Kuwait Move From SUSE to Red Hat Shows That Novell and Microsoft Deceive on 'Interoperability'
- Dr. Roy Schestowitz
- 2010-05-14 07:29:31 UTC
- Modified: 2010-05-14 07:29:31 UTC
Summary: A migration away from SUSE shows that bindings between Windows and SUSE are not so crucial after all; Microsoft publicly explains reluctance to be interoperable
Novell and Microsoft market themselves based on "interoperability" as a key selling point, but as we pointed out yesterday, Kuwait had no problem moving from SUSE to Red Hat. Here is the press release about it.
Yesterday we also showed that
Microsoft excludes GNU/Linux when it comes to a Web-based Office (there are more reports about it, mostly derived from the one we referenced earlier).
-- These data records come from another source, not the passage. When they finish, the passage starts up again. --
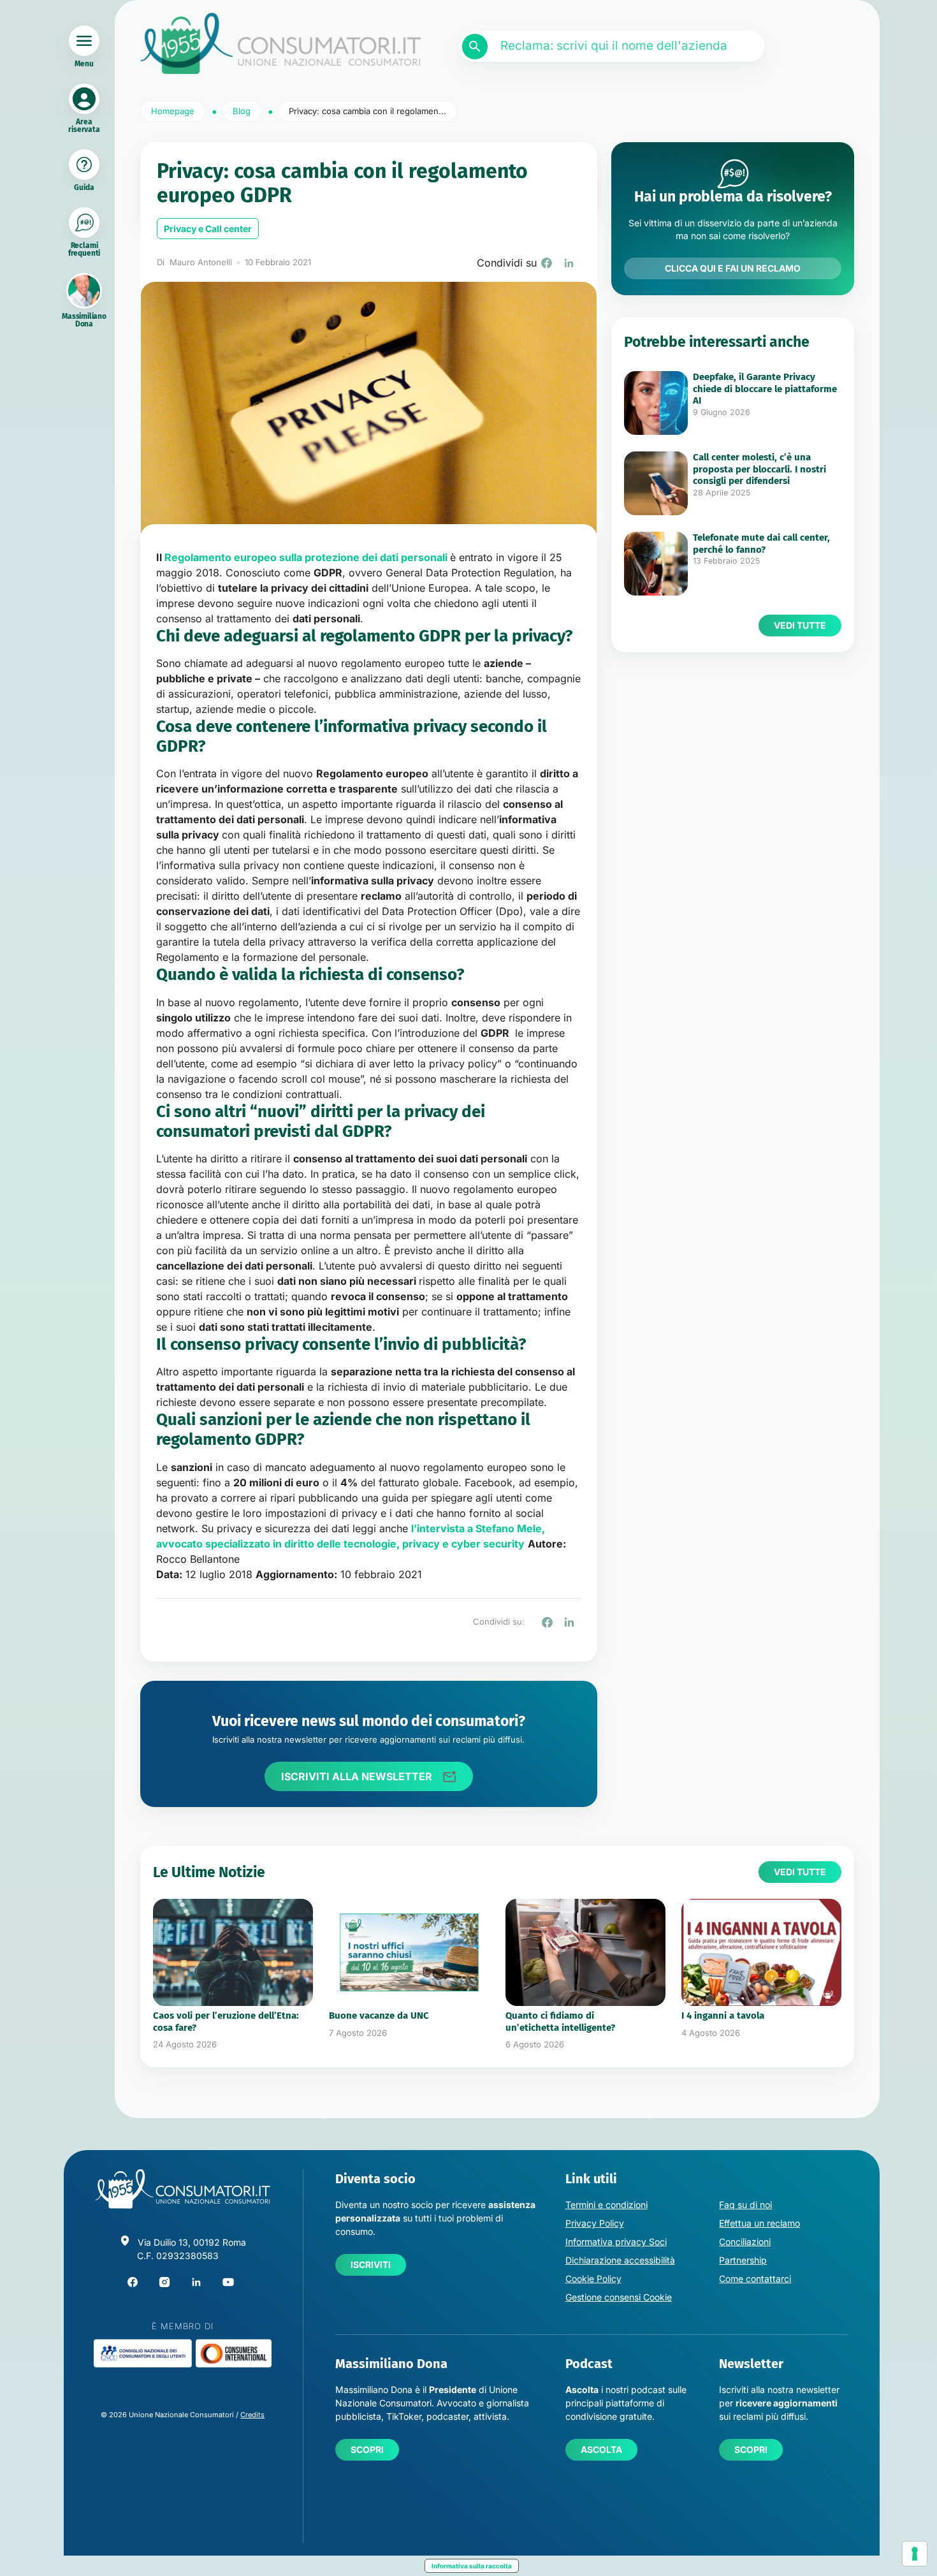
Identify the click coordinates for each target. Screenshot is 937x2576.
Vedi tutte (800, 625)
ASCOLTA (601, 2449)
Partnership (743, 2260)
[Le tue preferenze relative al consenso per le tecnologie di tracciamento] (915, 2554)
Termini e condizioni (606, 2204)
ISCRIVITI (371, 2264)
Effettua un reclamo (759, 2223)
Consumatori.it (280, 44)
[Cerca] (475, 46)
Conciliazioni (745, 2241)
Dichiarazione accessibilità (620, 2260)
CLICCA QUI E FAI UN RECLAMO (733, 268)
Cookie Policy (593, 2278)
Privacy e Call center (208, 228)
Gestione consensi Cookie (618, 2297)
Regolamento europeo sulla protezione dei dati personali (306, 557)
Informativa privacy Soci (616, 2241)
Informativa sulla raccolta (472, 2566)
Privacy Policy (594, 2223)
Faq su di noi (745, 2204)
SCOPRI (367, 2449)
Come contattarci (755, 2278)
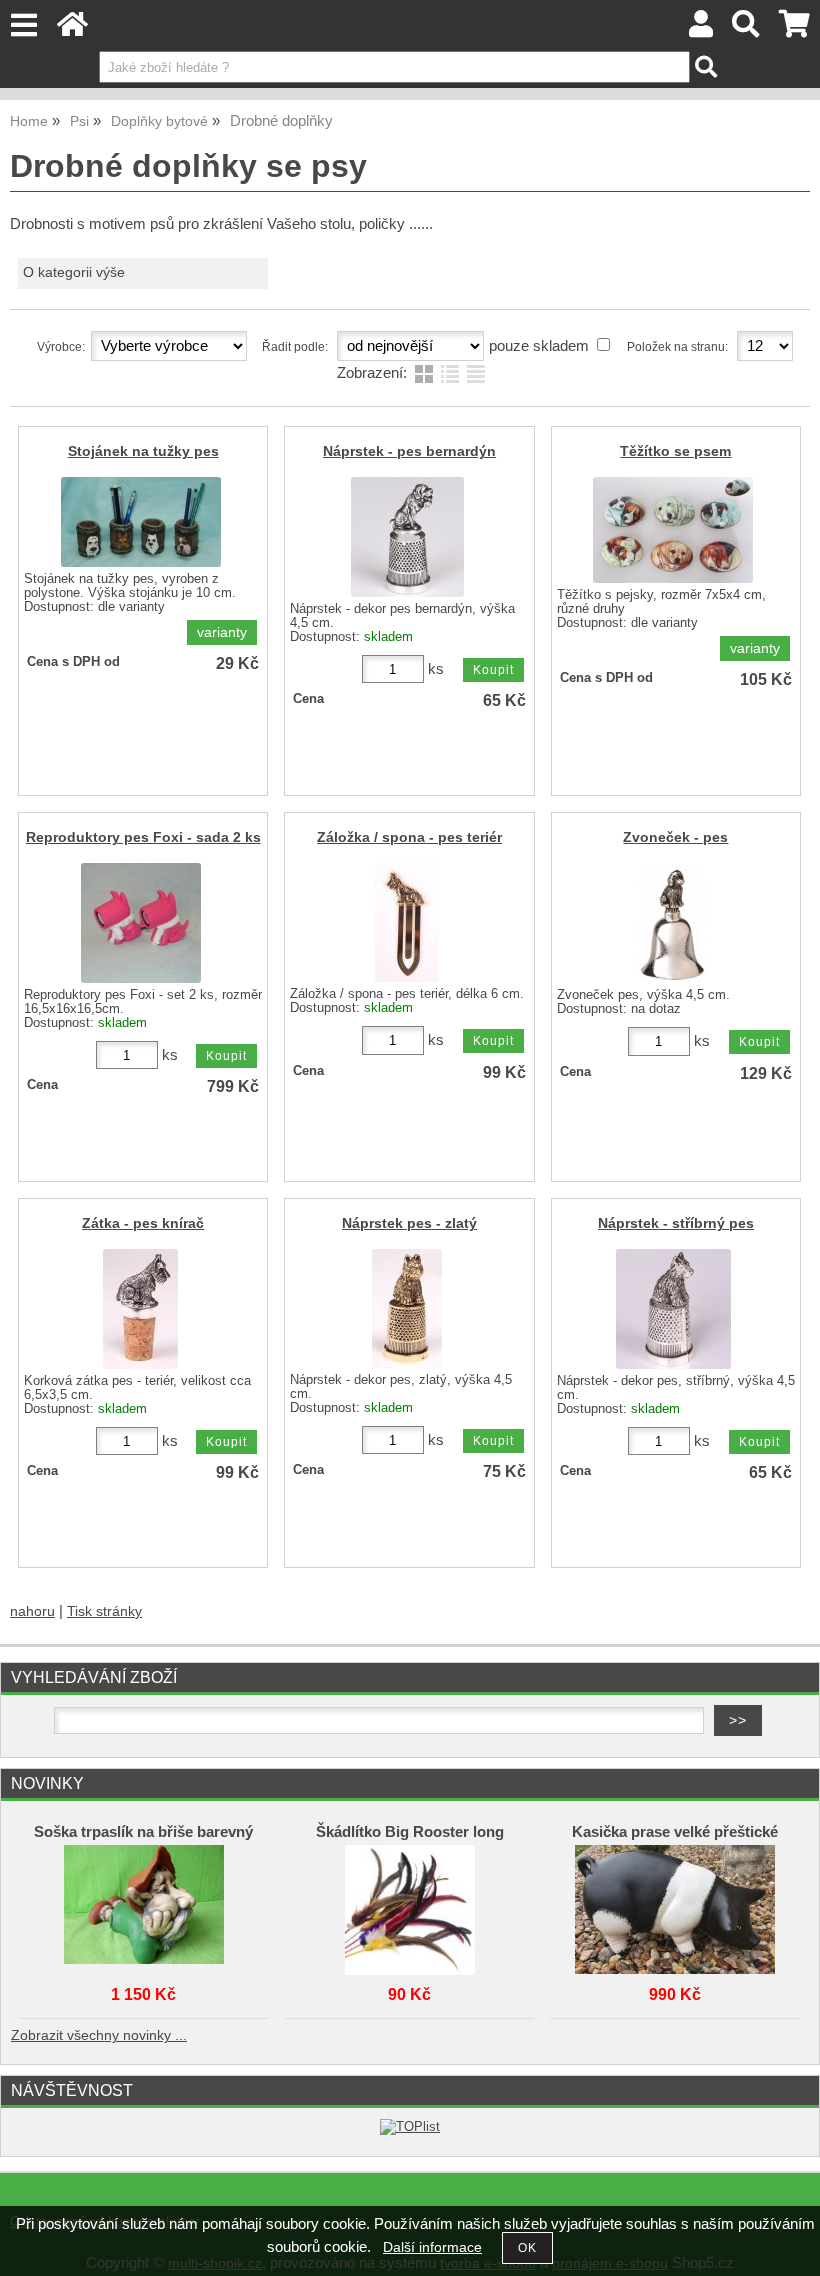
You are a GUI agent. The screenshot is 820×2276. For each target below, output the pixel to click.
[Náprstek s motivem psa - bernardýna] (407, 537)
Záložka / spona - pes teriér (409, 837)
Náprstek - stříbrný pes (676, 1223)
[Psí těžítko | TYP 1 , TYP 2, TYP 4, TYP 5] (673, 530)
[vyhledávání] (746, 29)
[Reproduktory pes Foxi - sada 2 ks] (141, 923)
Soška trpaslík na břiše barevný (143, 1832)
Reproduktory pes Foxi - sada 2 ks (143, 837)
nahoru (32, 1611)
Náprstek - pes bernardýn (409, 451)
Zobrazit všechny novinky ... (99, 2035)
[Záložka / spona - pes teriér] (407, 922)
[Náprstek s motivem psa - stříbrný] (673, 1309)
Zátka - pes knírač (143, 1223)
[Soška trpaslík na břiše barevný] (144, 1905)
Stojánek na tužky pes (143, 451)
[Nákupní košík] (794, 29)
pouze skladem (539, 346)
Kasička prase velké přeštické (675, 1832)
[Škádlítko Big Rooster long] (410, 1905)
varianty (222, 632)
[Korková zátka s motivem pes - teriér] (140, 1309)
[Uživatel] (701, 29)
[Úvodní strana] (72, 29)
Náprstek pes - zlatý (409, 1223)
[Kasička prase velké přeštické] (675, 1905)
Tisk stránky (104, 1611)
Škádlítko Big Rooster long (410, 1832)
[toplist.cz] (410, 2126)
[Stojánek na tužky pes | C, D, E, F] (141, 522)
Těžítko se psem (675, 451)
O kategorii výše (74, 272)
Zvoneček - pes (675, 837)
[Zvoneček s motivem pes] (673, 923)
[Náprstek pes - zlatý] (407, 1308)
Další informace (432, 2247)
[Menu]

Is this interoperability? Of course not.
Here is Microsoft's
'Office man' explaining the motives:
From ChannelWeb
Stephen Elop, president of the Microsoft Business Division and one of the company’s foremost cloud proponents, also dismissed Google’s claims of Office-Docs interoperability.
“It clearly shows their lack of maturity and lack of understanding for the business market,” Elop told The New York Times Wednesday. “Companies don’t want to mix their technology.”
I am shocked, shocked, to hear Microsoft come out against interoperability.
We
wrote about Elop a few days ago and shown above is an explanation of why Microsoft persisted with
bribes and other corruption to pass OOXML as 'open' rather than embrace real standards.
But the more important point is that despite Microsoft's attempt to make the Microsoft-taxed distribution work better with Windows, large deployments can easily have SUSE substituted with Red Hat. Nobody needs SUSE.